Automated translation
The reykjavik.is website has an AI-powered translation system that works automatically for staff who publish content. This makes the City's information and services available in English for residents who don't have Icelandic as their native language. The system has been under continuous development since 2020 and now covers nearly all content on the City's website, from news and service pages to forms on My Pages.
The project
About 20% of Reykjavík residents do not have Icelandic as their native language. For this group, the City's website had long been inaccessible since traditional machine translation services like Google Translate handle Icelandic poorly due to its complex grammar, specialized terms and limited training data. The City's old website wasn't translated into English — only an overview of key services was available on a separate English site. The goal was to build a translation system that would achieve near-human quality while requiring only one translator to maintain an English mirror version of the entire website.

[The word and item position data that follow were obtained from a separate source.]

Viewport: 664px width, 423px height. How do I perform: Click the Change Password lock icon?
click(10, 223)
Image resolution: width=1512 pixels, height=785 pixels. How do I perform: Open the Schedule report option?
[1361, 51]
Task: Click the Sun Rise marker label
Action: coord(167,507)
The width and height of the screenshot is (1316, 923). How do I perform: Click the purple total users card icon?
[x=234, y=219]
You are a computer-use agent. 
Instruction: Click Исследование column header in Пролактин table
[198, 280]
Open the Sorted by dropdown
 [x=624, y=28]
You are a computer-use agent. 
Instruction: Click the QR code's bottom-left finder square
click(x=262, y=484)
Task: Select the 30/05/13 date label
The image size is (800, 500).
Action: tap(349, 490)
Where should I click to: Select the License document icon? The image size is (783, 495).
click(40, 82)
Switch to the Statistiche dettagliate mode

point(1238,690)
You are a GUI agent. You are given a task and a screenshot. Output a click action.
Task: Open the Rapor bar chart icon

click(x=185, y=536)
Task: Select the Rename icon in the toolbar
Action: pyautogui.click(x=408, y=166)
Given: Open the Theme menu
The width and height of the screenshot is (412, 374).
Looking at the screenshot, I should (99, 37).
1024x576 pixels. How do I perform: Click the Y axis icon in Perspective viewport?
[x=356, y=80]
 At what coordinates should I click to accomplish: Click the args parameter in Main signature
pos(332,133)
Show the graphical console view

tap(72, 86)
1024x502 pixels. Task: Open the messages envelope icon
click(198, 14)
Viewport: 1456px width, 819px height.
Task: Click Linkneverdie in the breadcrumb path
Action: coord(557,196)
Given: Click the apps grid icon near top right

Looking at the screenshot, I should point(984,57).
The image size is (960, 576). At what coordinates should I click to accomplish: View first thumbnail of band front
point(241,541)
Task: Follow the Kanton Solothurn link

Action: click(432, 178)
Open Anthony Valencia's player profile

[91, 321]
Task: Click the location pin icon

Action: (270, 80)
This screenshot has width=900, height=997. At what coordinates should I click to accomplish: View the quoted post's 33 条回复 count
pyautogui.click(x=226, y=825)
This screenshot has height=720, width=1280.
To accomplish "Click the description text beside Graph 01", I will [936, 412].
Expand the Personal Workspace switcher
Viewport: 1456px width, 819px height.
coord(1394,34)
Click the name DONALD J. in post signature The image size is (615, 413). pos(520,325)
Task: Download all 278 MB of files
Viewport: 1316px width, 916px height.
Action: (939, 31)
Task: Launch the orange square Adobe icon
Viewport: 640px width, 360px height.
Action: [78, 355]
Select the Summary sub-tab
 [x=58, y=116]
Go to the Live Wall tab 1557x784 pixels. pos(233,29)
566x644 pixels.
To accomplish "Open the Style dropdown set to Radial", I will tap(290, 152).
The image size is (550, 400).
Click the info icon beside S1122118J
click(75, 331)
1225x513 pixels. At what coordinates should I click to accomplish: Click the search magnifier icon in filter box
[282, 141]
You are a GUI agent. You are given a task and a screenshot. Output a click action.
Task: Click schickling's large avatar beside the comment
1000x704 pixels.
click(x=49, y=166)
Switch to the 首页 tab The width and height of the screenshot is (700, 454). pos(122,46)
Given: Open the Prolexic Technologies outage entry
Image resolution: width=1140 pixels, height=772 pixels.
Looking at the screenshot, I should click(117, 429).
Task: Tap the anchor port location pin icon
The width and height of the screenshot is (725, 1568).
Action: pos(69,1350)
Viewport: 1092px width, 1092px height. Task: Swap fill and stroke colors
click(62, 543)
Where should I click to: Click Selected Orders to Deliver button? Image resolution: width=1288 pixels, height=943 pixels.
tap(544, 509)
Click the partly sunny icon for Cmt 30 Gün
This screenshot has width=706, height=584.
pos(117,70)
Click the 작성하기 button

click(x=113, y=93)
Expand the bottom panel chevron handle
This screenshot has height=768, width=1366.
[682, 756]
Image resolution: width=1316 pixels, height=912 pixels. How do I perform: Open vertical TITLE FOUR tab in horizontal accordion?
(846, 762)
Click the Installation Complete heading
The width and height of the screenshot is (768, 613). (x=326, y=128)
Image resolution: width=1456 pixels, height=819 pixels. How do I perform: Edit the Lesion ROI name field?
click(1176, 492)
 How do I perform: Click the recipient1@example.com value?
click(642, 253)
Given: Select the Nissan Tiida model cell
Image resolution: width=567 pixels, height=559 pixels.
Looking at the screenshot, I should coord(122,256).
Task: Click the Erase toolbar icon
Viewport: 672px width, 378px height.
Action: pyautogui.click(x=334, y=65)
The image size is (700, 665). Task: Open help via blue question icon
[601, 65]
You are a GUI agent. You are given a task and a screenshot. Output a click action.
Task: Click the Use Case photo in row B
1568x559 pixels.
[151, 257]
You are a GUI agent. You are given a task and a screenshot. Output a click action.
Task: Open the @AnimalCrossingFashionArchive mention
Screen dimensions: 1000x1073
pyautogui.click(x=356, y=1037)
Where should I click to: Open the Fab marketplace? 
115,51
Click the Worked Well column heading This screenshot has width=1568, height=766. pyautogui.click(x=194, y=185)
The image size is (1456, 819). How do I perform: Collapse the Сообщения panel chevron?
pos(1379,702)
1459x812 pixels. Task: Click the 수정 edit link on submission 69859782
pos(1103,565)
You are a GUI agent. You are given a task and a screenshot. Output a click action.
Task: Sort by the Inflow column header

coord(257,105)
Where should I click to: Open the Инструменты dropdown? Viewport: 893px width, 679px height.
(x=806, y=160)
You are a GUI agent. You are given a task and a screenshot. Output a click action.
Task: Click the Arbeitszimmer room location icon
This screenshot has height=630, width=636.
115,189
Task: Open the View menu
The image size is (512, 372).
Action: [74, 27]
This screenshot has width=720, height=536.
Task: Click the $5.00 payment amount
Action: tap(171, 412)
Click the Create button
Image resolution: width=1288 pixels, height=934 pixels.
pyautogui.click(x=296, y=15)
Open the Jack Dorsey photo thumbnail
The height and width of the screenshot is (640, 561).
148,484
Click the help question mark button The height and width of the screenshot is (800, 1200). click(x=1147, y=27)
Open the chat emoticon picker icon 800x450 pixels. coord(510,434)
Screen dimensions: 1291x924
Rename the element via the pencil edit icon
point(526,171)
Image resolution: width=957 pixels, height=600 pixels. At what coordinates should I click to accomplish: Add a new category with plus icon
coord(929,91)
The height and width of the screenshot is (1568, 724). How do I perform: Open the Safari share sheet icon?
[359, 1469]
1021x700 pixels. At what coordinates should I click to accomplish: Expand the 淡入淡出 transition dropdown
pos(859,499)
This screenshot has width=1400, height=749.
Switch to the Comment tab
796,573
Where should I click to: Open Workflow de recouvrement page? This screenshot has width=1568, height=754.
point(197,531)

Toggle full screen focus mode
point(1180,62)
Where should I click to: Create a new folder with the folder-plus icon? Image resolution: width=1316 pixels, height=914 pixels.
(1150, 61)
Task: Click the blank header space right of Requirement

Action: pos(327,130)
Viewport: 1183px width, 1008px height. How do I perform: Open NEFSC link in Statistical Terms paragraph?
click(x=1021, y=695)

The system uses RAT (Retrieval Augmented Translation), which combines large language models with custom terminology databases and inflection lookups. This ensures municipal and administrative terminology is accurate and translated consistently across all content. For example, "grunnskóli" is always translated as "primary school," while automated systems tend to translate it as "elementary school," which only covers the youngest level. The system also standardizes the tone and style of mirrored content.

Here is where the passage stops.